● Отрывок:
• • • • •

Шёл год за годом. Список членов редколлегии, составленный из ведущих учёных, превращался в мартиролог. Рамка окружила имя крупнейшего компаративиста, благодушно отнесшегося к моей (несколько) неуместной многословности, в рамке Большой Иван, влиятельный директор, защищавший меня от упрёков в (известной) недисциплинированности, не стало всезнающей Елистратовой, которая указывала мне на (некоторые) ошибки (после её замечаний уже никто ошибок у меня не обнаруживал), ушел из жизни универсально образованный Роман – все моложе меня, их теперь вспоминающего. А я выдвигаюсь, не рефераты составляю, главу за главой пишу. «Набросай к завтрашнему обсуждению раздел о шотландской поэзии», – домой звонит мне редактор очередного тома. Нет специалиста? Был, остались лишь одни переделки.

• • • • •

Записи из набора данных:
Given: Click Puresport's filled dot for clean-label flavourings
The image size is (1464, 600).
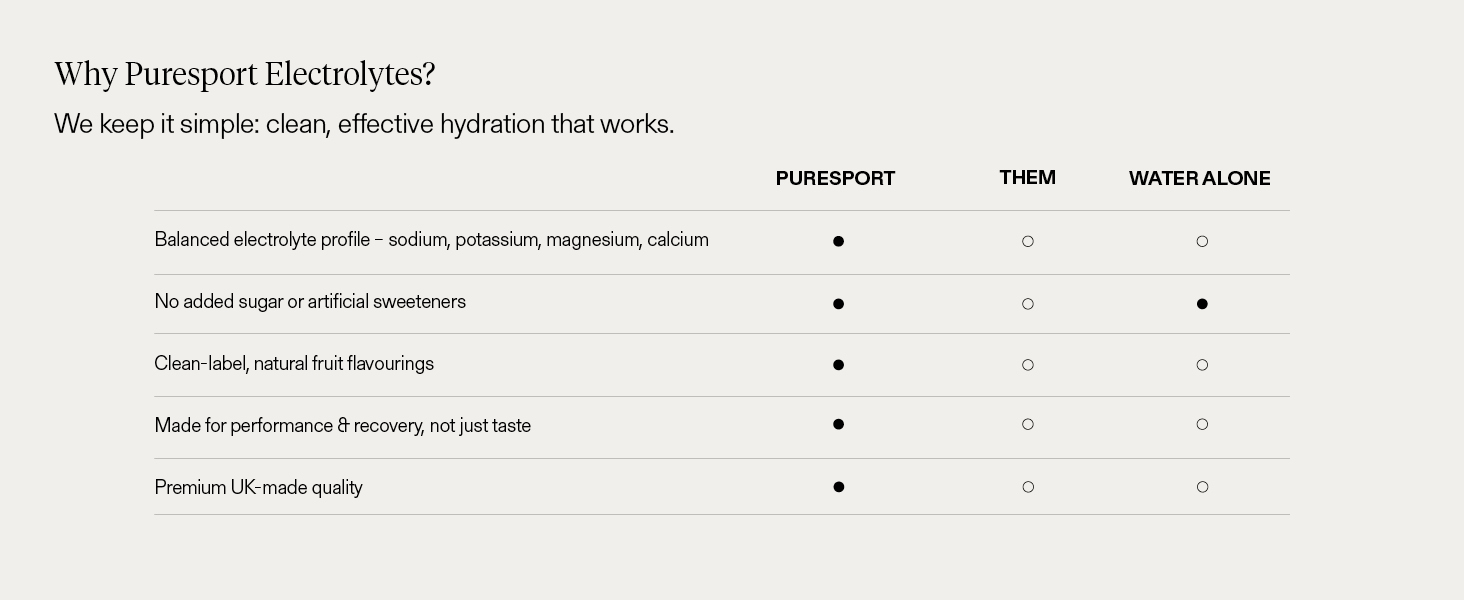Looking at the screenshot, I should [838, 365].
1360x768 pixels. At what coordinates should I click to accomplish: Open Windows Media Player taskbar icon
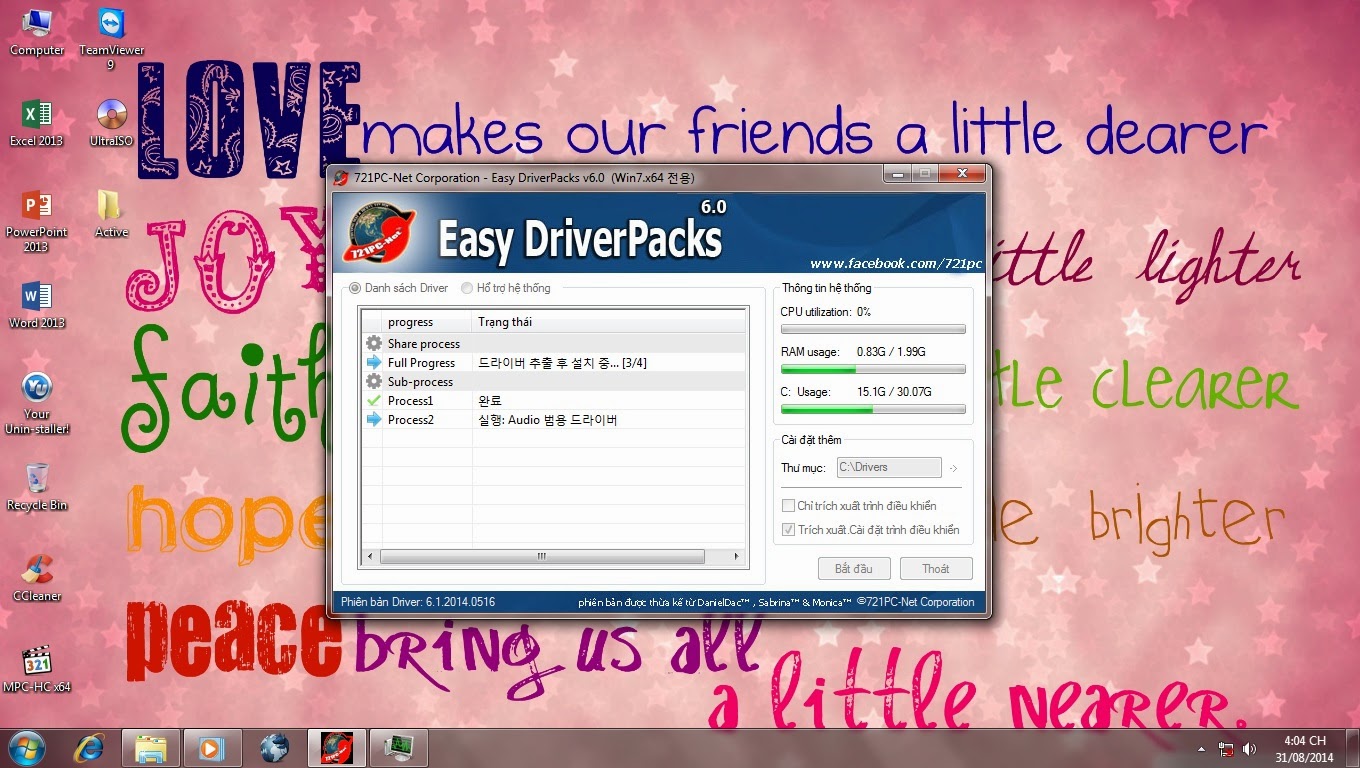[x=211, y=747]
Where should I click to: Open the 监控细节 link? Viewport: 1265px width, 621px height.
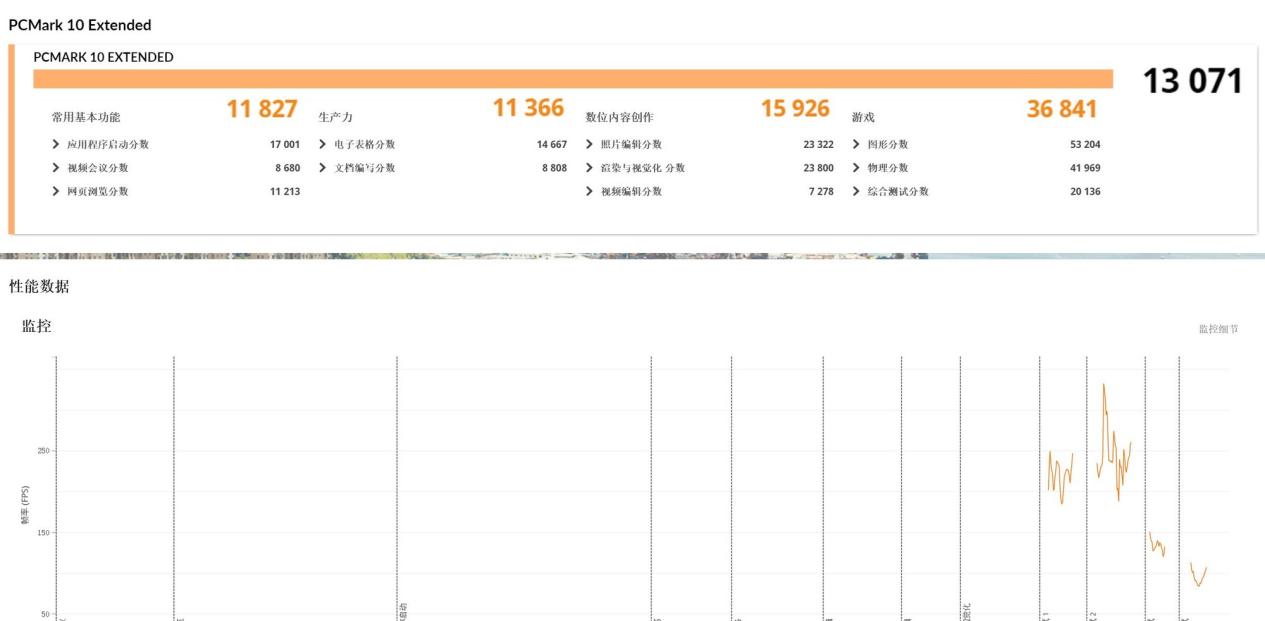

• • • • •

● Описание задания: Процитируйте отрывок дословно, начиная со слов «Шёл год за годом.» и до слов «лишь одни переделки.» включительно.

● Решение:
Шёл год за годом. Список членов редколлегии, составленный из ведущих учёных, превращался в мартиролог. Рамка окружила имя крупнейшего компаративиста, благодушно отнесшегося к моей (несколько) неуместной многословности, в рамке Большой Иван, влиятельный директор, защищавший меня от упрёков в (известной) недисциплинированности, не стало всезнающей Елистратовой, которая указывала мне на (некоторые) ошибки (после её замечаний уже никто ошибок у меня не обнаруживал), ушел из жизни универсально образованный Роман – все моложе меня, их теперь вспоминающего. А я выдвигаюсь, не рефераты составляю, главу за главой пишу. «Набросай к завтрашнему обсуждению раздел о шотландской поэзии», – домой звонит мне редактор очередного тома. Нет специалиста? Был, остались лишь одни переделки.